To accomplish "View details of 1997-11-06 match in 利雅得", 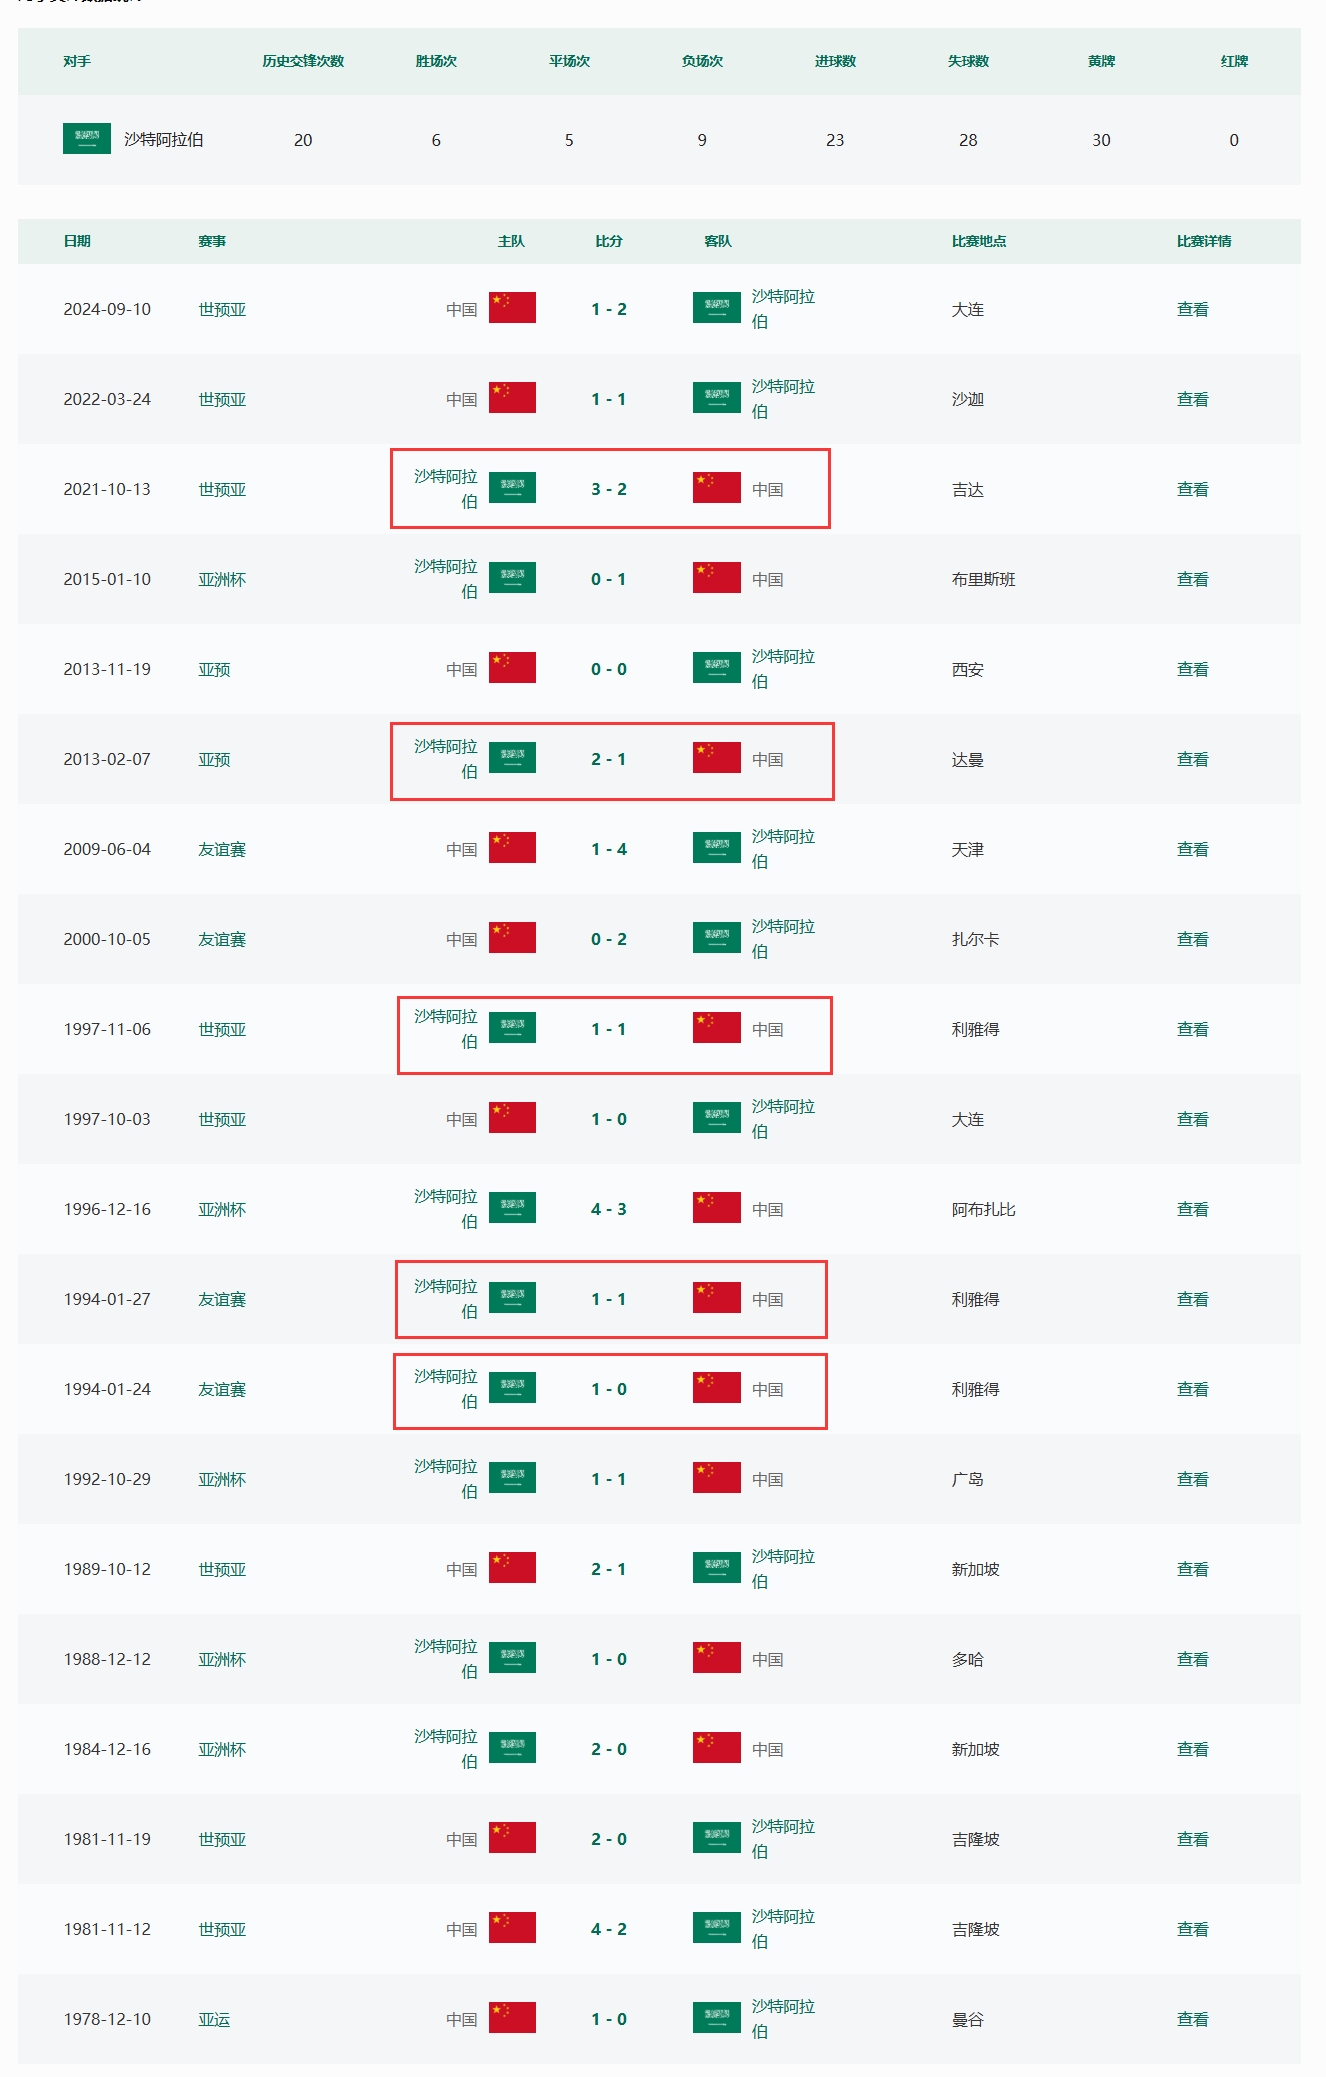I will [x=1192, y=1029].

==

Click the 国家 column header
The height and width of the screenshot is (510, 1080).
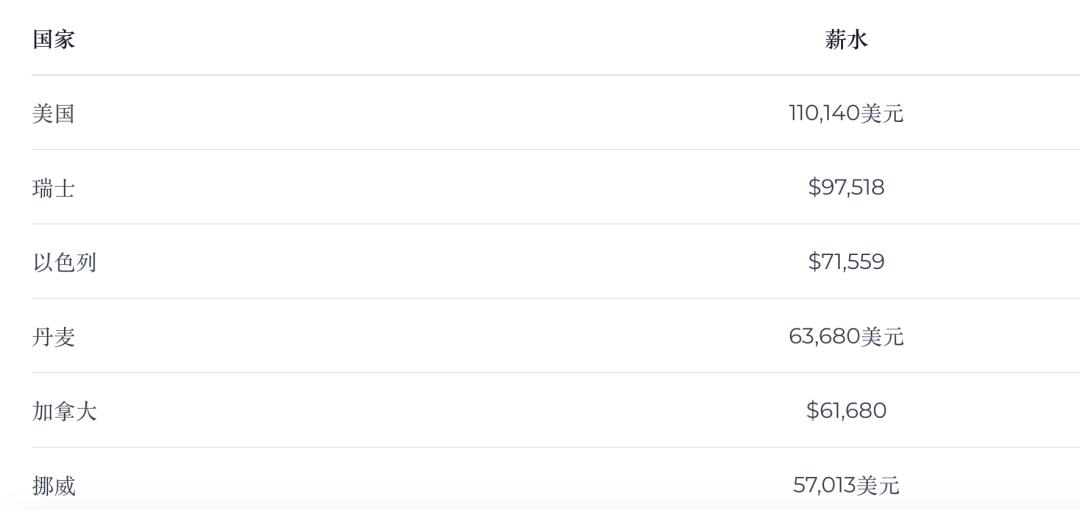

--

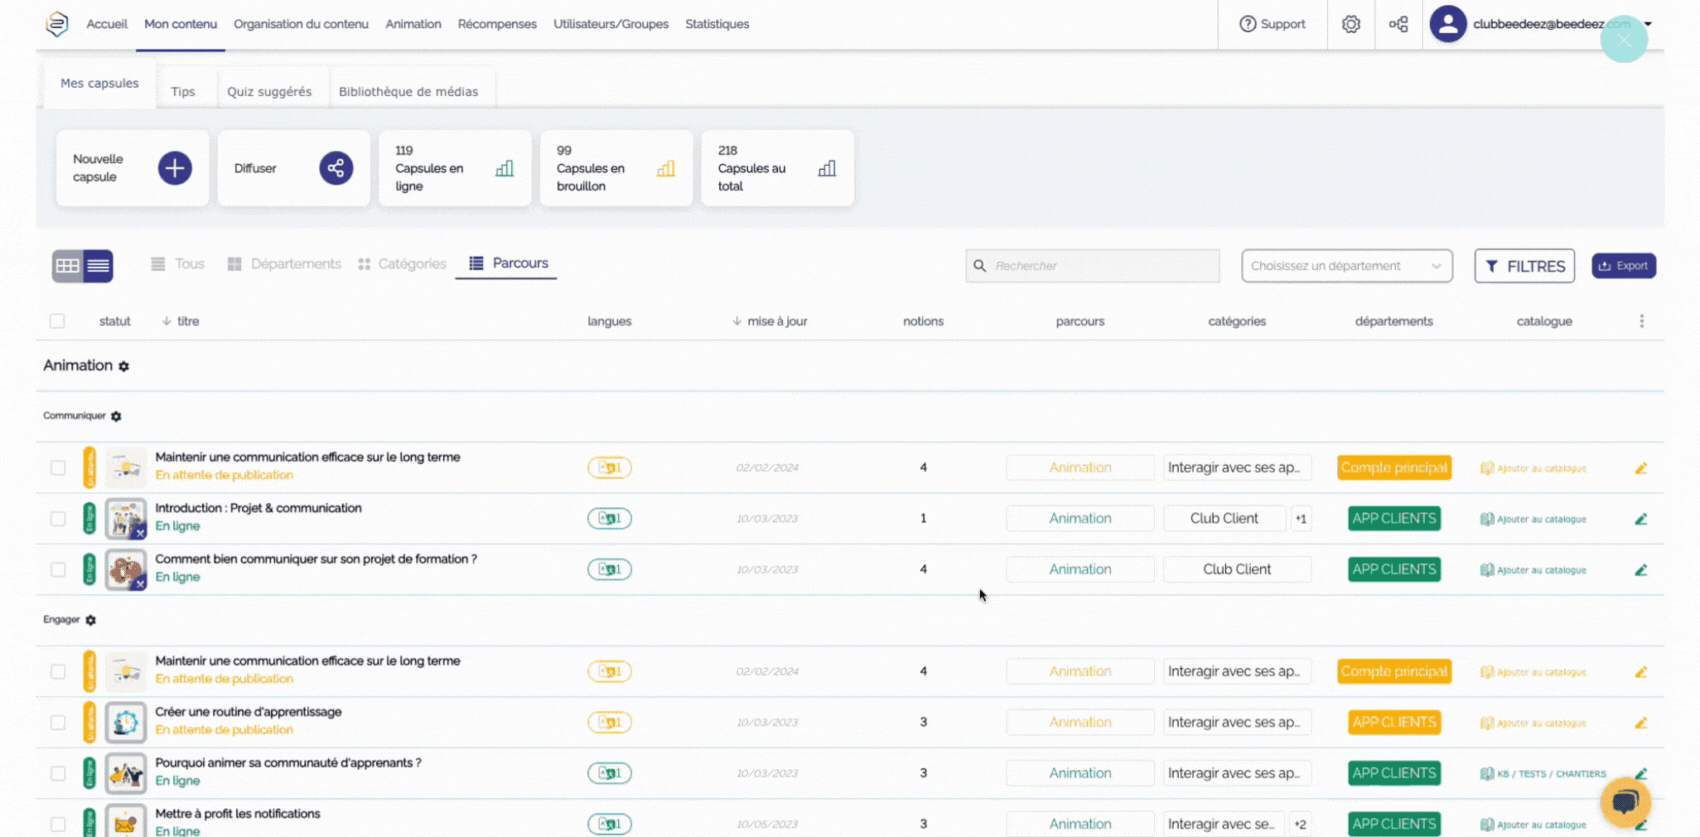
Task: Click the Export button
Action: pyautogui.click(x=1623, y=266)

*What you will do*.
Only the lines from the one containing "Click the 国家 column header" through the one containing "The height and" are to be retyped, both boundary lines included, with no other material.

*Output*.
Click the 国家 column header
The height and width of the screenshot is (510, 1080).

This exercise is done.